We're back with ALL THINGS CONSIDERED from NPR News. I'm Guy Raz.

In these next few days and weeks, the yearlong debate over health care may actually come to a final vote. The president is asking for his plan to become law or to be rejected.

That's one of the stories our news analyst, the Atlantic's James Fallows, is following. Hi, Jim.

Mr. JAMES FALLOWS (National Correspondent, The Atlantic): Nice to speak with you, Guy.

RAZ: Jim, before we get to the health-care issue, I want to ask about the two stories we just heard, Iraq and Afghanistan. And looking at the elections in Iraq, I was struck at how the perceived consequences of what happens in these two places has been totally reversed.

Mr. FALLOWS: It really is true. And I think the reaction to these elections is a kind of threshold for the U.S. because there's a lot of commentary, as the elections are going on in Iraq, about the problems there and what the consequences are going to be for legitimacy and all the rest. But the main tone is that this is no longer fundamentally our problem, "our" being the United States.

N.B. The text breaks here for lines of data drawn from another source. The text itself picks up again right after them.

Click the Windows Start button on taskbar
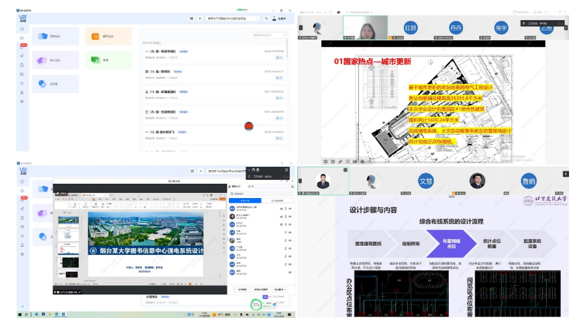This screenshot has height=331, width=584. coord(21,315)
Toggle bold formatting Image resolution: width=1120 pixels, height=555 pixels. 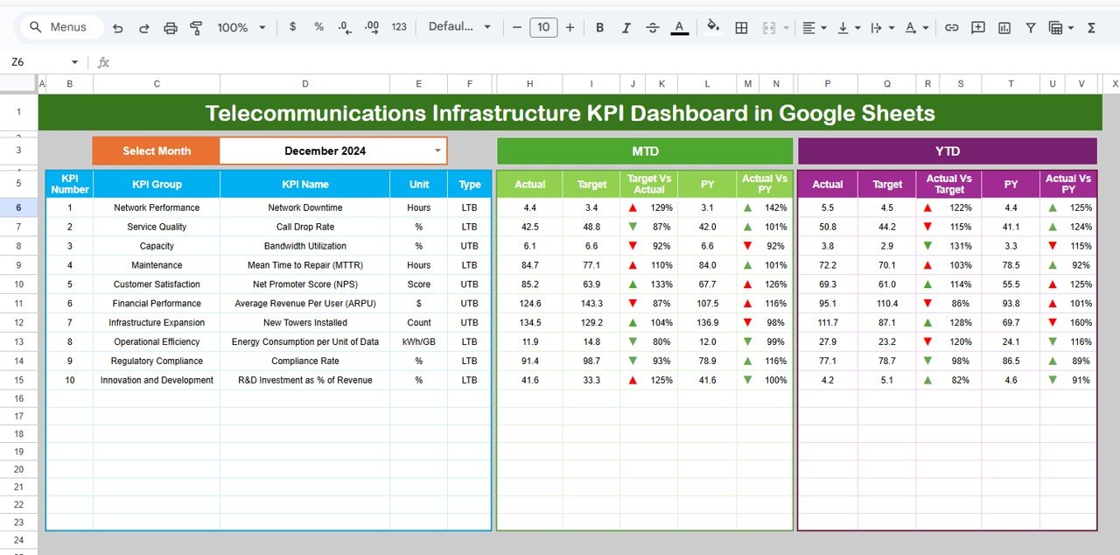point(599,27)
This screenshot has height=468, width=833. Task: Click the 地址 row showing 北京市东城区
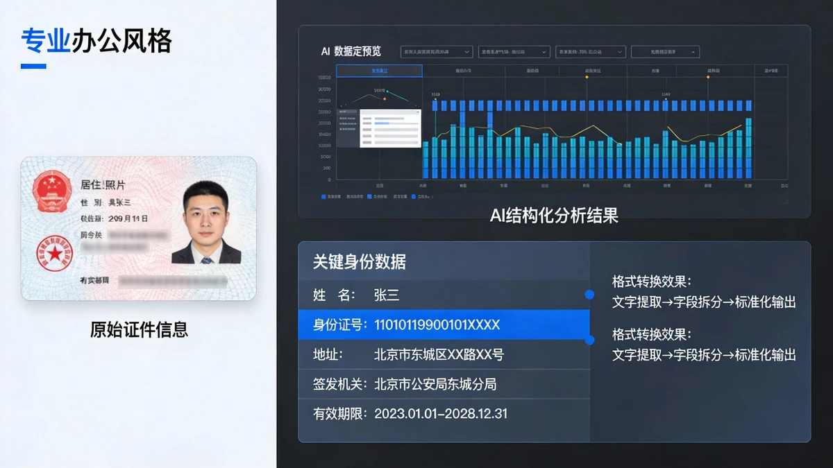(x=444, y=354)
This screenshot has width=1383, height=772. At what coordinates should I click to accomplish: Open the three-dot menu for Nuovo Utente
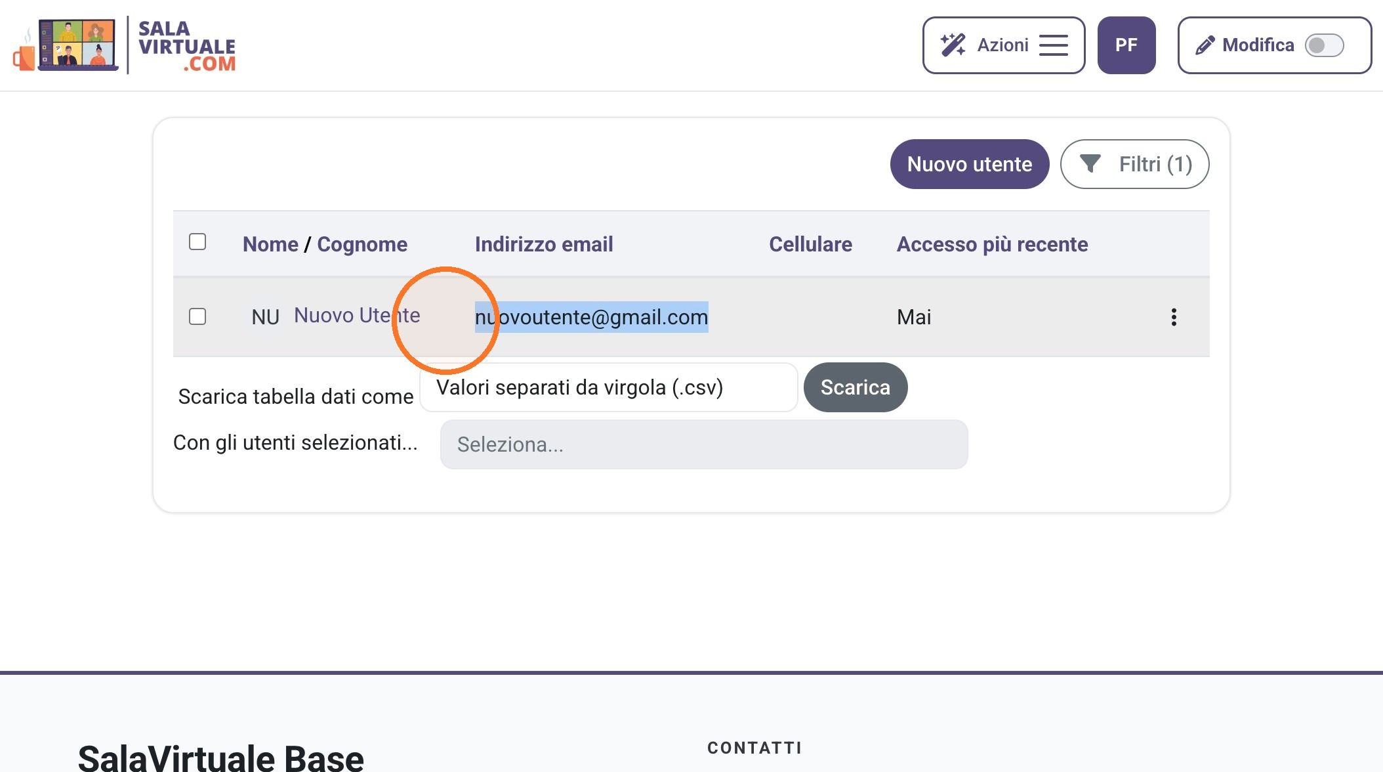click(x=1174, y=317)
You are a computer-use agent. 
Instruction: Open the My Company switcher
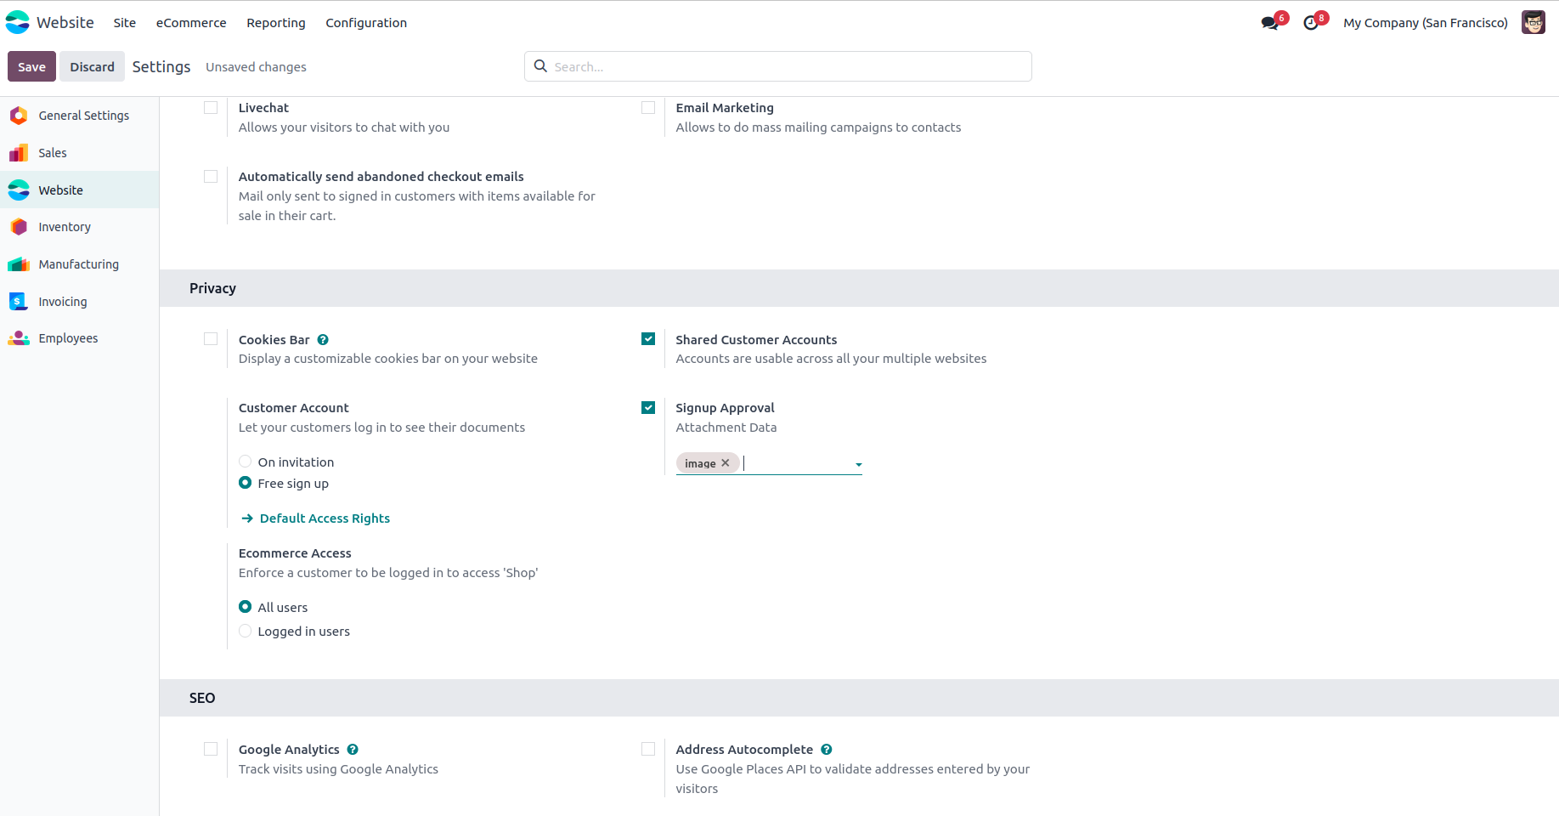[x=1425, y=23]
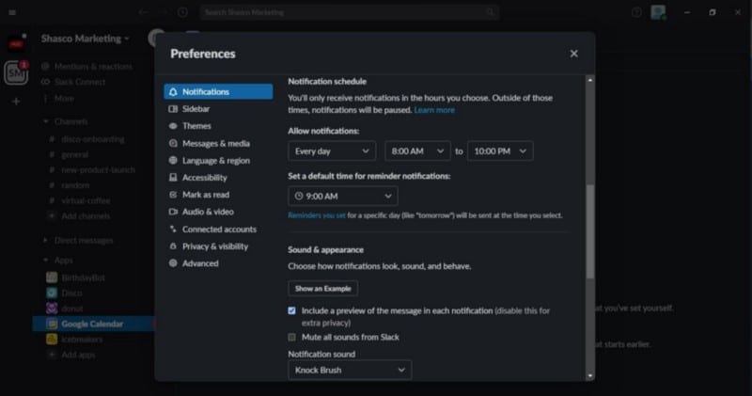Open the Google Calendar app icon in sidebar

click(x=54, y=324)
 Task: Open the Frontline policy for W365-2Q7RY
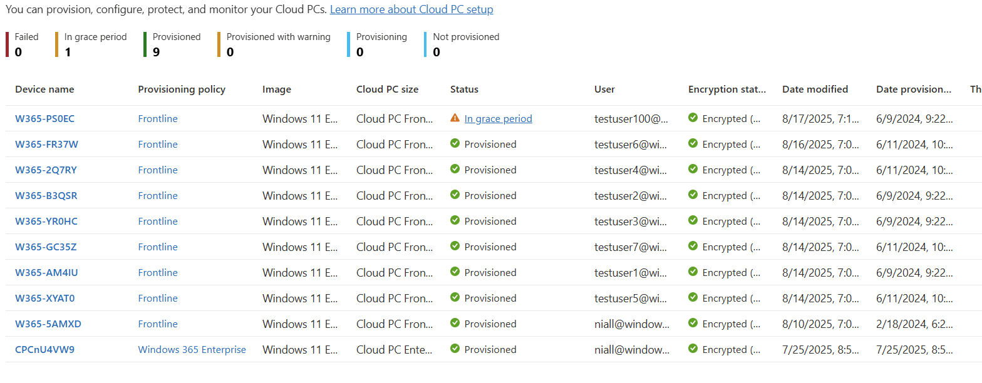(x=158, y=170)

So there's the kind of transition and passing of the baton whereas in Afghanistan, these same questions of having local legitimacy, national legitimacy and all the rest are still very much the problems of the United States and its allies.

RAZ: Moving on to health care, Jim, if Democrats want it passed, they may have to use a parliamentary procedure called reconciliation, which means they'd only need a majority of votes. But it's not that simple.

Mr. FALLOWS: It isn't. And like almost anything involving the modern legislative process, it has all sorts of recondite complexities. I think the two things the Democrats will have to do, probably starting this next week and over the next month or so: Number one, resolve their own internal debate about what kind of abortion language will be in the final bill, because that's the main division on their side.

The other is having a frontal engagement with the Republicans on the process question of whether passing this bill by reconciliation is some kind of abuse of power or not.

In the simplest terms, this is a way to get something through the Senate with 51 votes rather than 60. And it's been used many times, more often by Republicans than Democrats, over the last 30 years. But the Democrats will have to say this is a bill for which we've already gotten 60 votes once in the Senate. This is an established process. We're going to move ahead with this plan.

RAZ: Finally, Jim, there's a new political memoir that's about to hit the stores this week. It's Karl Rove's book on his time with George W. Bush. The early reviews I've read seem to suggest that this is not a tell-all by any stretch.

Mr. FALLOWS: No, it's not going to be in the mode of people who say, you know, here's all the backstage details. What I love about these White House memoirs is usually, they fall into one of three categories. One is the memoir who says, here's why everything was so great. A second category is what you could think of as the if only they'd listened to me memoir - that is, explaining failures by saying, you know, I had the right view all along.

And finally, there is the fighting memoir, saying we were right, we're still right, and here is the case why. And that certainly is the genre that Karl Rove's book seems to be in.

Interestingly, his surface case about the Bush administration policies, whether it's going into Iraq or Scooter Libby and Joe Wilson or whatever, that may be less significant than his political argument - a kind of defense of Rovian politics, of divisiveness and polarization that seemed to be in eclipse a year ago, after President Obama was elected, but it now is sort of coming back as the main battle plan for the Republicans.

RAZ: And somehow, Karl Rove seems to tap into the zeitgeist more often than not.

Mr. FALLOWS: It's true. In the year of writing this book, he's come back into fashion.

RAZ: That's our news analyst, national correspondent for The Atlantic, James Fallows. Jim, thanks so much.

Mr. FALLOWS: My pleasure, Guy.

RAZ: And Jim, one more thing. In honor of Oscar night, I have a film question for you.

(Soundbite of laughter)


RAZ: Can you remember what film Oscar-winning actress Emma Thompson made in 1994?

Mr. FALLOWS: There was some film in which she played a nurse. You stumped me on this one.

RAZ: It was a film called "Junior." And her leading man was Arnold Schwarzenegger.